On the Obsolescence of Search Engines (Part 2)

(Part 1 here.)

About a month ago, I was searching for something using Duck Duck Go. I wasn’t finding it (unsurprisingly), but there was something in a grey box at the top of the page – an AI interpretation of my query, offering additional information. At first I ignored it, annoyed at yet another intrusive “feature” added to “enhance my search experience” or whatever, but not sufficiently annoyed to add it to my browser’s page element blocking filters with YouTube shorts rows and everything on the Amazon front page minus the search field and account-related links.

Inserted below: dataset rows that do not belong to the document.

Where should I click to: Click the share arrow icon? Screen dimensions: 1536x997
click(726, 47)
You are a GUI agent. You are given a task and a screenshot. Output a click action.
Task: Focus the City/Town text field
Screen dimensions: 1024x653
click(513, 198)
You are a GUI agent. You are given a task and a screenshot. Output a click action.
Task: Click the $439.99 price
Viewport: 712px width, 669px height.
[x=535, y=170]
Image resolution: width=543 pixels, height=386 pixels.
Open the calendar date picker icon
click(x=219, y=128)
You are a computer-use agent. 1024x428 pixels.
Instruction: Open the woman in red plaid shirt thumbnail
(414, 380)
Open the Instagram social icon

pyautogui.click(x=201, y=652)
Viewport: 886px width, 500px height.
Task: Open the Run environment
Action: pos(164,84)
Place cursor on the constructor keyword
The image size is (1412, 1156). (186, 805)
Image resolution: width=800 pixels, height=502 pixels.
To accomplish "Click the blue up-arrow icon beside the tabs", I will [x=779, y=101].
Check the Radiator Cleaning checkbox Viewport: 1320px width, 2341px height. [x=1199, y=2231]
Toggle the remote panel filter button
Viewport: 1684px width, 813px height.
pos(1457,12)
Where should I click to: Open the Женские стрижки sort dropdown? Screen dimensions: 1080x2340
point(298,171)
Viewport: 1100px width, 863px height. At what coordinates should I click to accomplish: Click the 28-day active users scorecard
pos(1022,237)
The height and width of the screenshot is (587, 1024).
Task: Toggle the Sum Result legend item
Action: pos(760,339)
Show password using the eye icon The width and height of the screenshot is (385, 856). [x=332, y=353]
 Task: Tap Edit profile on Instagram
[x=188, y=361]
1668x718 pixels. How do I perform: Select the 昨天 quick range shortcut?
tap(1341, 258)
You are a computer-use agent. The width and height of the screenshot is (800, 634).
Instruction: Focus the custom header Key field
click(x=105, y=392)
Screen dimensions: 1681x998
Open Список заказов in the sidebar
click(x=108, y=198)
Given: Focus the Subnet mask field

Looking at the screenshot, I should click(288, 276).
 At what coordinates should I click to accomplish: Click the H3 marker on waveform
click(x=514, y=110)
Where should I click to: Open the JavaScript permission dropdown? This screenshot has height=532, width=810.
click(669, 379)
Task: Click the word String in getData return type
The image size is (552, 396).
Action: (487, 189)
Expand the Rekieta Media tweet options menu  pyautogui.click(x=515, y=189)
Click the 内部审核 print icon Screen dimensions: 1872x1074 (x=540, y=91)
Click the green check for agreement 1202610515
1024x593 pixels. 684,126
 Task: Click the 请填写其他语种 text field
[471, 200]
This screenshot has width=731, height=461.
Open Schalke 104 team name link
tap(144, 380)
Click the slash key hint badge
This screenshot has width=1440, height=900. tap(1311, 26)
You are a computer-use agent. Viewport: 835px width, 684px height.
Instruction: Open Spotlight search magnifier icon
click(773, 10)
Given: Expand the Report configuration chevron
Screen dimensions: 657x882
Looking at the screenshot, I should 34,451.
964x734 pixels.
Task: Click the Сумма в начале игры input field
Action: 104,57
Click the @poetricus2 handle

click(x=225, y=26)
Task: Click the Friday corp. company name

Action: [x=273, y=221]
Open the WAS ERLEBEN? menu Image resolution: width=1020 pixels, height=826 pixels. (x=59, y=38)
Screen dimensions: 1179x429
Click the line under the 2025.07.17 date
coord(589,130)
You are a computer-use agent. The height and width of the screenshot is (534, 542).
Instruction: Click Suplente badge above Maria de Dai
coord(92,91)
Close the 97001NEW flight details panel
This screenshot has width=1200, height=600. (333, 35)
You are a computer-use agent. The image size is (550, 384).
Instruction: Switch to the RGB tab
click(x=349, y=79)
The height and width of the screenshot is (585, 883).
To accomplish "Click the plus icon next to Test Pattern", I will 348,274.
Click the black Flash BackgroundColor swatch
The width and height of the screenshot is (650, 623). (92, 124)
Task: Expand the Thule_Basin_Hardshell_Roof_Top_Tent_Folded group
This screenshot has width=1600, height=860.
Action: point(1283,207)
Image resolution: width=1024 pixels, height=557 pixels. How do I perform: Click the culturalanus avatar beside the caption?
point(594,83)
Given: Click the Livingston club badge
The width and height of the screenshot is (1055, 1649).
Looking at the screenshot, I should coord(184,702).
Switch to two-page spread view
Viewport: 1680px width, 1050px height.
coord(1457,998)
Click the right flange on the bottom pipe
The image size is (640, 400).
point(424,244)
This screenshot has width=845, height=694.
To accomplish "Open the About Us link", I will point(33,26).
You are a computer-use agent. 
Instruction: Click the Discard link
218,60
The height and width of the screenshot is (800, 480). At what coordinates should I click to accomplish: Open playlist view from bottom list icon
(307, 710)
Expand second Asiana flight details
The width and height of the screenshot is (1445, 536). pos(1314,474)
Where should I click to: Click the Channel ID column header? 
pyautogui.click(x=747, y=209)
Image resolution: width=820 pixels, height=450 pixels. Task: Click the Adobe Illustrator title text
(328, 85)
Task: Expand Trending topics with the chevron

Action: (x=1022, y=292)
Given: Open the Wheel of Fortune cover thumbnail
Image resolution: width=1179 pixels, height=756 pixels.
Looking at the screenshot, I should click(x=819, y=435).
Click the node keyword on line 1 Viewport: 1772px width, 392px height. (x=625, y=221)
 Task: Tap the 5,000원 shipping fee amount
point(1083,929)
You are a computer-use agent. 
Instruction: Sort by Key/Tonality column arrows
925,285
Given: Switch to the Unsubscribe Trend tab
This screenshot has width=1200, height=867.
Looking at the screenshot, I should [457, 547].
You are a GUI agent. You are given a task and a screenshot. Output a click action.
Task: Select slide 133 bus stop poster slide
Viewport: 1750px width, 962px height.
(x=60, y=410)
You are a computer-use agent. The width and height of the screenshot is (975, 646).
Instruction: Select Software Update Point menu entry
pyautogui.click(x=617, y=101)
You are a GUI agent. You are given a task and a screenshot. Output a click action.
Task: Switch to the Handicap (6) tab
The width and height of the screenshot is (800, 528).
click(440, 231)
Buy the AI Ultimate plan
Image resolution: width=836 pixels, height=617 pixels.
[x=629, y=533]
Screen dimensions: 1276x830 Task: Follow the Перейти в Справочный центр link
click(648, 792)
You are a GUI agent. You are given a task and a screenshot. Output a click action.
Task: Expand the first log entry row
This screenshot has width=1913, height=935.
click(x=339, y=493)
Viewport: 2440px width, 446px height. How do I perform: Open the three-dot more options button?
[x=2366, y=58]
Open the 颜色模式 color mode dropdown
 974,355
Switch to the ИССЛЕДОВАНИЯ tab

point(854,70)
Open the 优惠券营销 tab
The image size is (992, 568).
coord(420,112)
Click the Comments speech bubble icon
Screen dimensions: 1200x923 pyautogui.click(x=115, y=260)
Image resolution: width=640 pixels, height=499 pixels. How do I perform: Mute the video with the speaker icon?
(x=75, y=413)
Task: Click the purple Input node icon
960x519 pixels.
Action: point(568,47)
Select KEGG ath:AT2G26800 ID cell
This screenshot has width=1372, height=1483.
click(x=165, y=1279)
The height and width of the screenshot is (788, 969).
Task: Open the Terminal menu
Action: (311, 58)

I was gradually tempted to pay attention to it, though. And then play around with it. Soon, I found myself using it to do searches instead of the DDG search field, because it was (to my great amusement) doing exactly what I pictured the early form of simulacrum intelligence envisioned for the old fictional universe doing: wading through terabytes of internet trash and the uselessness of the regular search engine to find relevant information.

When I was asked two weeks ago to sign certain business documents, I was tempted to sign up for Grok or ChatGPT to try out their review capabilities (a lawyer friend having raved for the past 2-3 years about doing this in his practice). I didn’t though, thinking that I didn’t have enough time to set up an account and figure out how it worked. It turned out to be easier to use than I expected, but by that time I was already done with said documents.

But that got me to play around with Grok.com a bit more for story research purposes. I was working over this same period on a spreadsheet for estimating the chances of the protagonist of “Beneath a Silent Sky” for making it back to base given the limited supplies he has on hand. I’d already worked out much of it based on research conducted the usual way, plus some reference to college textbooks, but I was struggling with how to not have him have to carry a wheelbarrow full of batteries with him. So, I tried Grok…

…and it took less than an hour to figure out an energy storage method based on near-term technology compact enough to work for this purpose. I then repeated the process on oxygen storage, with similar results. Rather than a wheelbarrow for the batteries alone, the protagonist merely needs a backpack the same size as the one I use for hiking to carry all of the energy and oxygen he requires. (The fact that he has drama-enhancing problems with his consumables along the way is an artistic choice and the result of circumstances, not inherent in either fictional technology.)

Even with an effective search engine (which I doubt exist anymore), I could not have done this. It would have taken me hours of research to find the necessary leads to near-term technology, then more hours of work to figure out how to apply it to the specific instance here, and hours more of calculations and analyses to understand if I could make it work and how to do so. I know this, because that’s how it went with the ~80% of this simulation that was built before I used Grok.

AI (LLM) is doing exactly what I predicted SI would do: replace, then supplement search engines for finding, authenticating, and condensing information found on the internet. And at roughly the point in time where I predicted in the old fictional universe it would do it. The difference being that the “revolution” is happening much faster in the real world than I anticipated: I foresaw it taking about fifteen years to evolve from initial availability around 2020 to something approximating the form and ubiquity of the technology encountered in the stories set around 2050.